In English history books, the year 1765 may not loom large, but it was a fateful one for this country. In that year, for the first time, our imports of wheat exceeded exports.
For nearly 30 years this might have gone unnoticed; but then in 1793 we went to war with revolutionary France and foreign food supplies were imperilled. By 1812, when we were at war with America too, Britain stood on the edge of starvation.
With the return of peace, markets reopened and, for a while, a leaner, more progressive home agriculture emerged that almost kept pace with the needs of a growing population.
If this mid-Victorian prosperity could not keep up forever, and we could no longer feed the people with home-grown food, what of it? This was the glorious era of pax Britannica, of the greatest empire the world had known.
So, when disaster struck British farming with the appalling weather at the end of the 1870s, we could simply bring in more food from around the world.
Indeed, it was now cheaper to import American wheat and Argentinian beef than to grow them at home. British farming sank in consequence into half a century of depression, but it was a rural dereliction which urban, industrial, imperial Britain could live with – until 1914.
The First World War was decided less by its spectacular battles on land, than by the unspectacular war at sea. Britain’s blockade slowly starved Germany, and German U-boats nearly starved Britain. Home production could barely feed more than half our people; and in 1917 we came within three months of capitulation.
With the end of the war, politicians soon forgot the crisis; until suddenly it reappeared in 1939. In the Second World War it was, Churchill said, the outcome of the Battle of the Atlantic that had him really worried.
Twice bitten within one generation, Britain became more shy of threats to its food resources; and after WWII investment in agriculture and an enduring structure of price guarantees and subsidies sought to give us lasting food security.
But more than 70 years have passed since war threatened our shores, and human memories are short. Post-Brexit, the future of food production is seen primarily as a commercial issue, in which Defra and industry leaders look to a future in which revolutions in high technology will sustain British farming.

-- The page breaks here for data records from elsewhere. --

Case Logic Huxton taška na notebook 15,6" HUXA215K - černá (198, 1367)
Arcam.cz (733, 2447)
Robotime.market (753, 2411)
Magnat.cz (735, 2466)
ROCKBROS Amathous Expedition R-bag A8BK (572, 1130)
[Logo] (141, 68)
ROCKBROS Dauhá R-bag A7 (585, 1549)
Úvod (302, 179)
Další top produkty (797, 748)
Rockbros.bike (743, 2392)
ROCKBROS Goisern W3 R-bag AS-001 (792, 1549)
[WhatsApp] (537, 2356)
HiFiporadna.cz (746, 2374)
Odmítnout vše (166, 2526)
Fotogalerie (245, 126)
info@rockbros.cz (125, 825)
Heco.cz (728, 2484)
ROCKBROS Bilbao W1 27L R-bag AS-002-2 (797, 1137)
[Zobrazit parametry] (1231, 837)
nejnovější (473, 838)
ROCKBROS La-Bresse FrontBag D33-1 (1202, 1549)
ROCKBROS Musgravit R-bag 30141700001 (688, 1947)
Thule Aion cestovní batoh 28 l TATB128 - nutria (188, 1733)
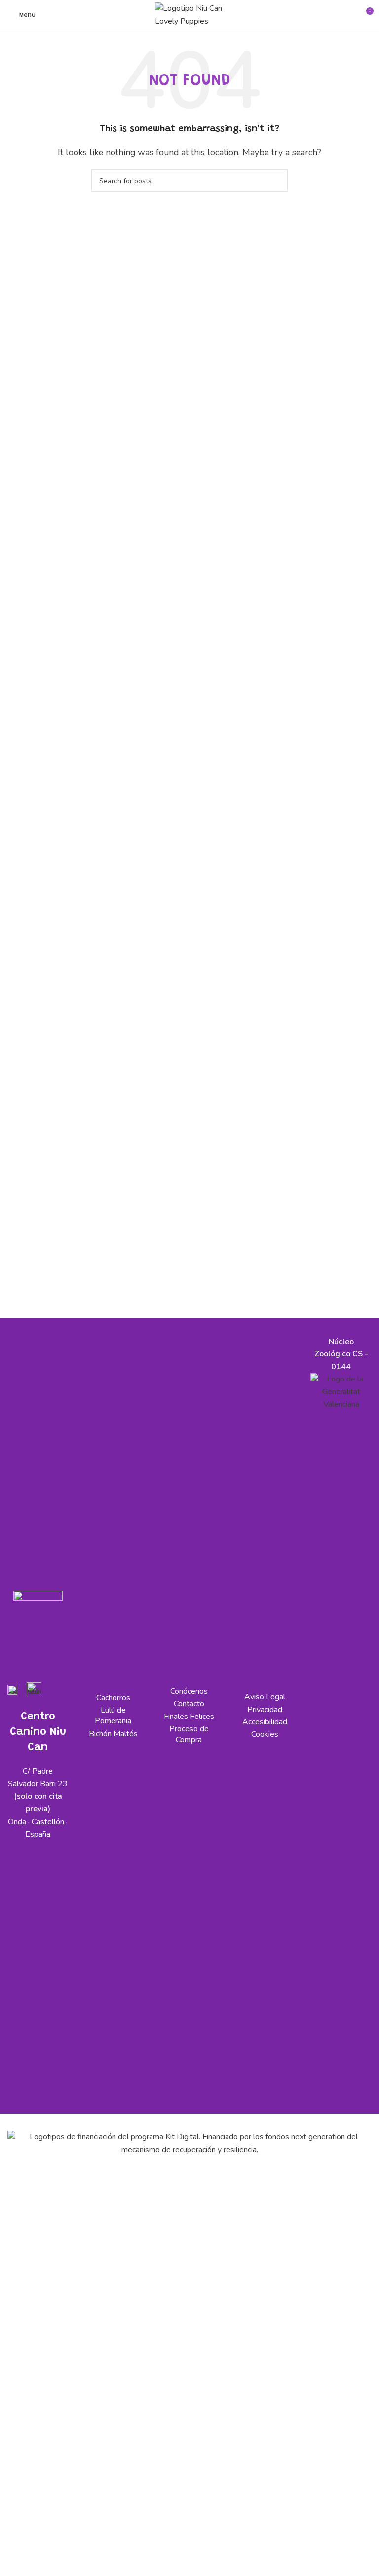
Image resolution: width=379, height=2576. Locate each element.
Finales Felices (189, 1716)
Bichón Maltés (113, 1733)
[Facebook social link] (12, 1654)
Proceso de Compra (189, 1734)
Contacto (189, 1703)
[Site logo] (189, 14)
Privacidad (264, 1709)
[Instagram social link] (35, 1654)
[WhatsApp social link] (40, 1672)
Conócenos (189, 1691)
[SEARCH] (276, 180)
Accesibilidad (264, 1722)
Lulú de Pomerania (113, 1715)
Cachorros (113, 1697)
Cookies (264, 1734)
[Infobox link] (12, 1693)
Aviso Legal (264, 1696)
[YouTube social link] (17, 1672)
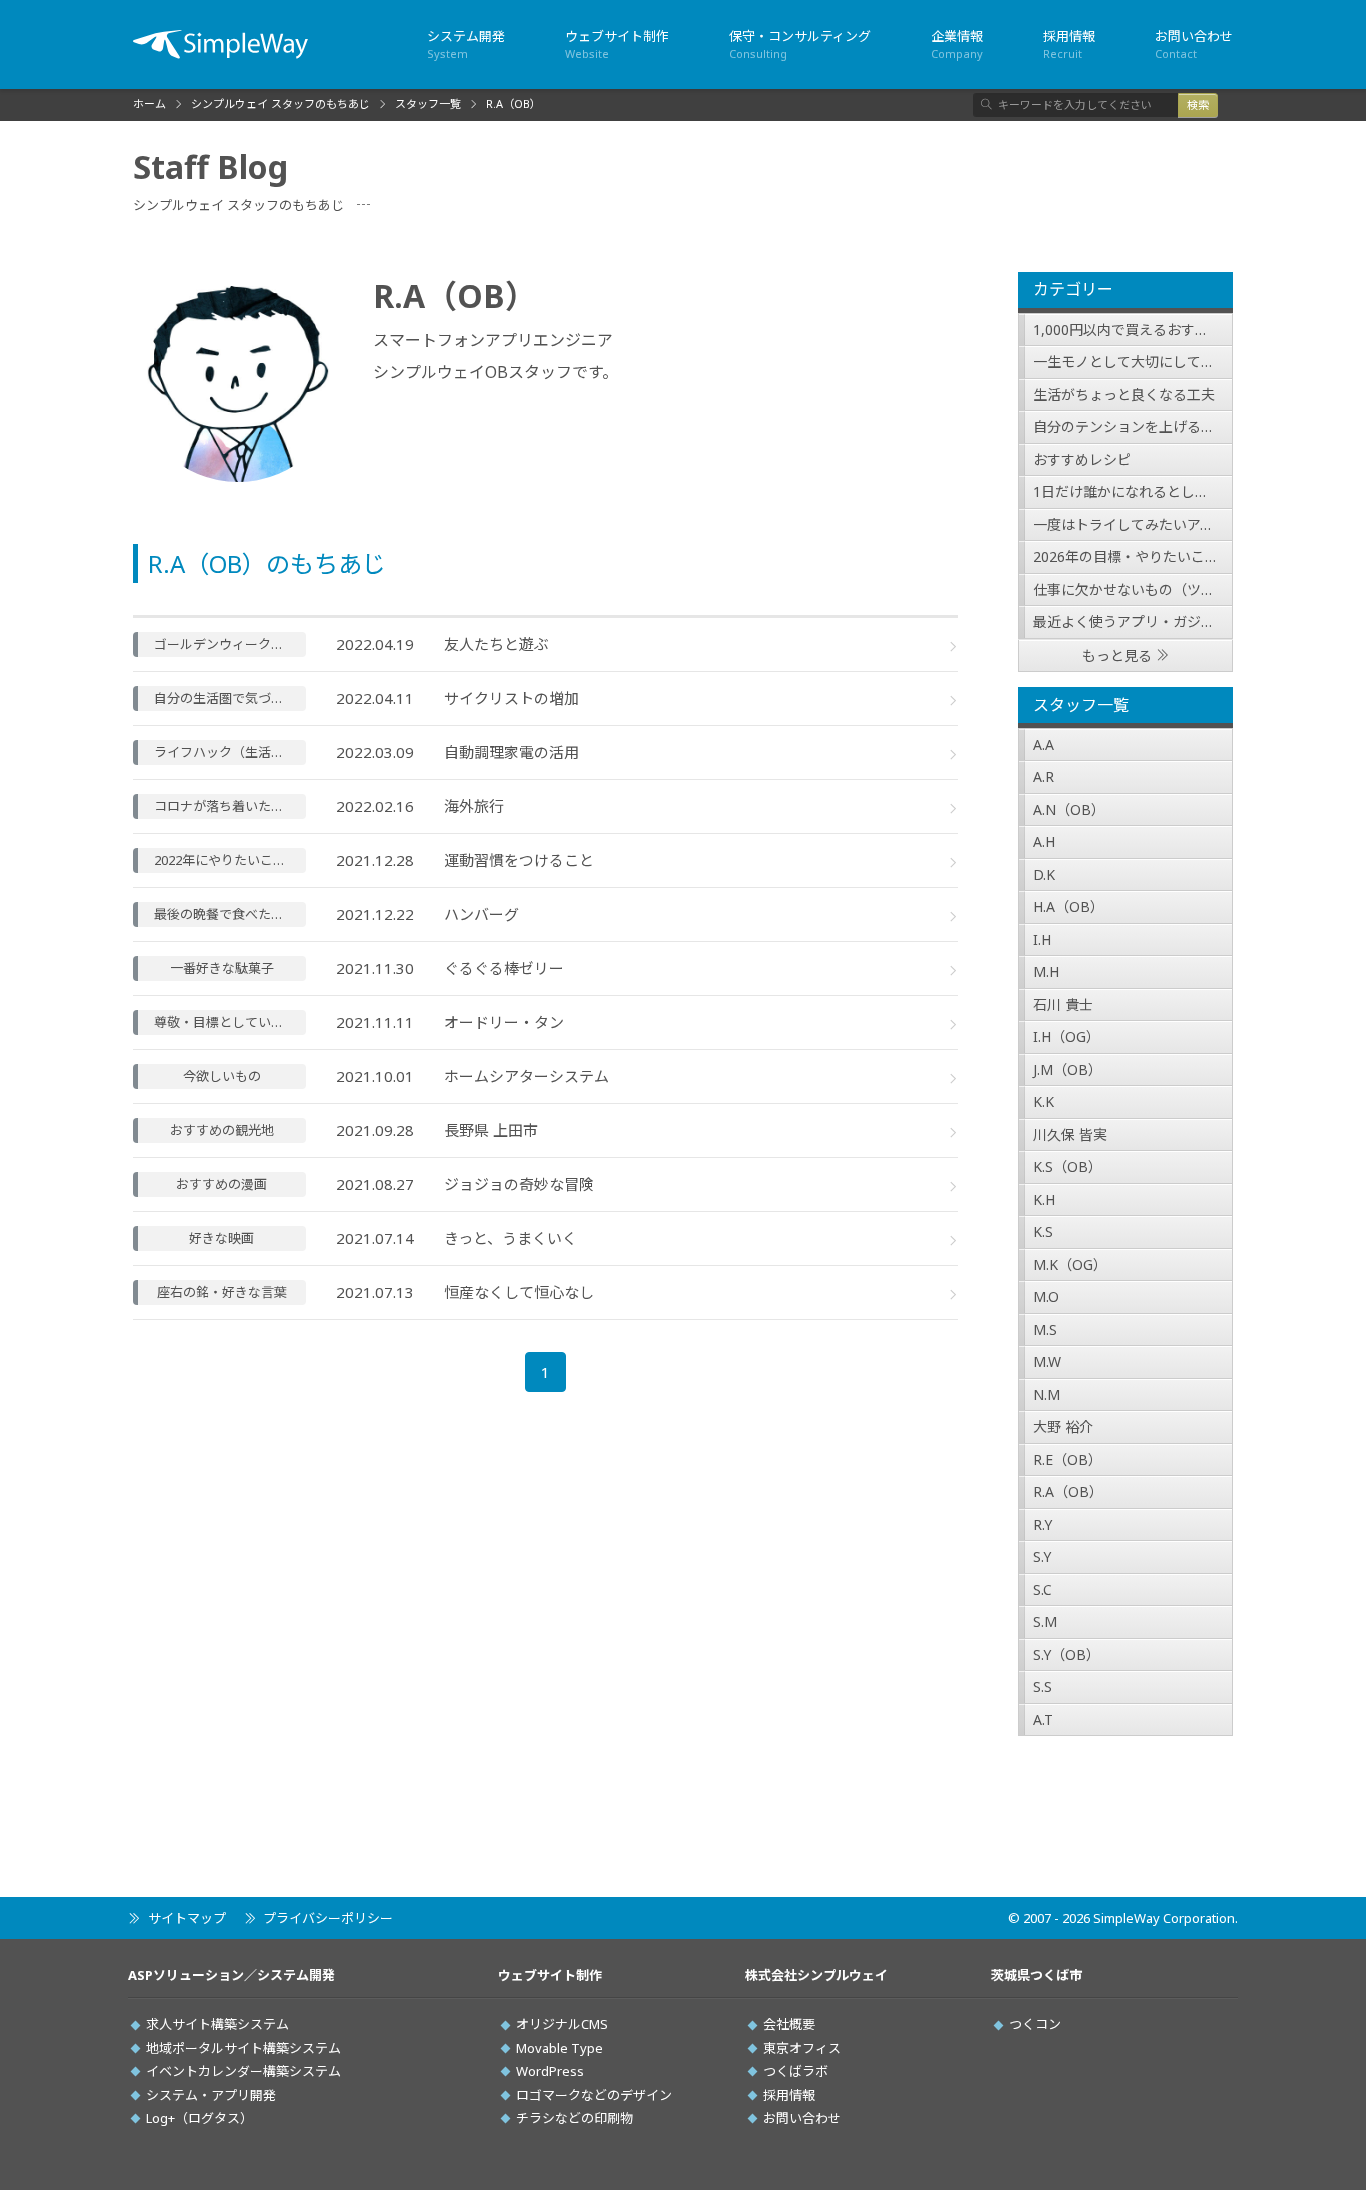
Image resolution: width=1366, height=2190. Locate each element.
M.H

It is a curiously Victorian outlook. But, of all the areas in which one might invest hope in technological revolution, farming is one of the longer shots.
True, production has increased impressively with the industrial development of agriculture in recent decades, but one would be brave to extrapolate an unending linear progression from that.

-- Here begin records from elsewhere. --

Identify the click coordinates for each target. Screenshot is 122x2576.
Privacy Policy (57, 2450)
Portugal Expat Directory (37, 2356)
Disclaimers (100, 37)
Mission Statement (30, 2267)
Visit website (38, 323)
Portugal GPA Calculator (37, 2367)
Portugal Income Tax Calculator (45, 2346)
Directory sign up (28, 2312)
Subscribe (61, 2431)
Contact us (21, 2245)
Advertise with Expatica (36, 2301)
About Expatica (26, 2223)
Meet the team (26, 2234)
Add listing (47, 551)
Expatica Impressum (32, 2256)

We are apt to think of starvation as a menace afflicting countries far away, or people long ago. But the era of affluent peace which we have enjoyed masks the fragility of our position.
War, as its great theorist Clausewitz observed, has no fixed form; and to make war today requires neither a big bang nor even a poisonous nerve agent: it is enough to scramble a microchip and there will be no fuel in the pump or food in the supermarket.
At that point, the fact that we now grow only enough to feed, at best, 60% of our people becomes instantly a pressing matter.
We might then rue the day our fields became seen as just vacant building land, and farmers themselves the rarest breed in the British countryside.